__Document__.
————————

The law requires debtors to see credit counselors before they file for bankruptcy protection. It is a prerequisite that banks and credit-card issuers hoped would steer consumers away from Bankruptcy Court and into plans that would allow them to repay debts over a few years.

But so far, that is not happening.

The counseling agencies say most debtors are in such deep financial trouble that they cannot qualify for a debt-management plan.

"Typically, consumers are too far gone when they get to us," said Ivan L. Hand Jr., president and chief executive of Money Management International Inc., the nation's largest credit-counseling organization.

That was true during an afternoon spent with MMI credit counselor Lynn Cameron as she advised consumers from a small, gray cubicle in a 150-operator call center in Phoenix last month.

"Bankruptcy is about the only option," Cameron told a Colorado couple whose home was about to be foreclosed upon.

"It doesn't look like you have any alternative at this point," she said on her next call with a Maryland family of four with more than $59,000 in credit-card debt.

"Bankruptcy looks like a very good option," she repeated an hour later to a disabled 60-year-old with no income and no assets but lots of debts.

In the first 13 weeks after the new law took effect Oct. 17, only 4.5 percent of the 14,907 debtors counseled by MMI had sufficient income to be considered for a plan to pay back debts over a few years. Of those 669 debtors, only 42 have signed up so far for such a debt-management plan.

Financial industry executives, who had pushed for the new law to reduce the record number of bankruptcy cases, say it is too early to tell how well the new credit-counseling requirement is working especially because so many consumers rushed to file under the old, less-restrictive law. In the two weeks before the new law took effect, more than 600,000 debtors filed for protection from creditors.

————————

__Supplied material__.

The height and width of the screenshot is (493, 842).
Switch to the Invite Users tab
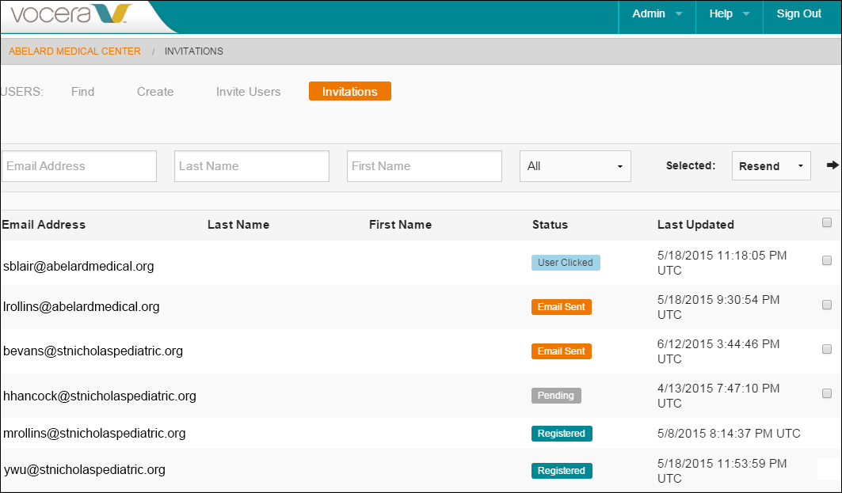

————————

__What the task asks__. Carry on the article about mandatory credit counseling before bankruptcy from the point where it stops. These lines have no connection to the text.

__Exercise output__.
Previously, filings had averaged about 30,000 a week. The number dropped to about 3,600 a week right after the new law took effect, but is now about 5,000 a week and is expected to climb as holiday bills come due.

During congressional debate, many critics of the old law suggested that bankruptcy protection was being used as a cover by spendthrifts who might be able to repay their debts with a little more discipline.

But credit counselors say that is not the type of debtor they have been seeing.

As of Jan. 1, the Consumer Credit Counseling Service of Greater Atlanta had conducted 12,539 sessions nationwide. "Our experience has been that virtually none of these people really qualified" for anything other than bankruptcy protection, said president Suzanne Boas.

At the far smaller Consumer Credit and Budget Counseling in southern New Jersey, 112 people had sought pre-bankruptcy counseling as of the beginning of January. "None at this point have signed up for a debt-management plan," said executive director Russell Graves. Instead, they got the required certificates confirming they had counseling and giving them the green light to file for bankruptcy protection.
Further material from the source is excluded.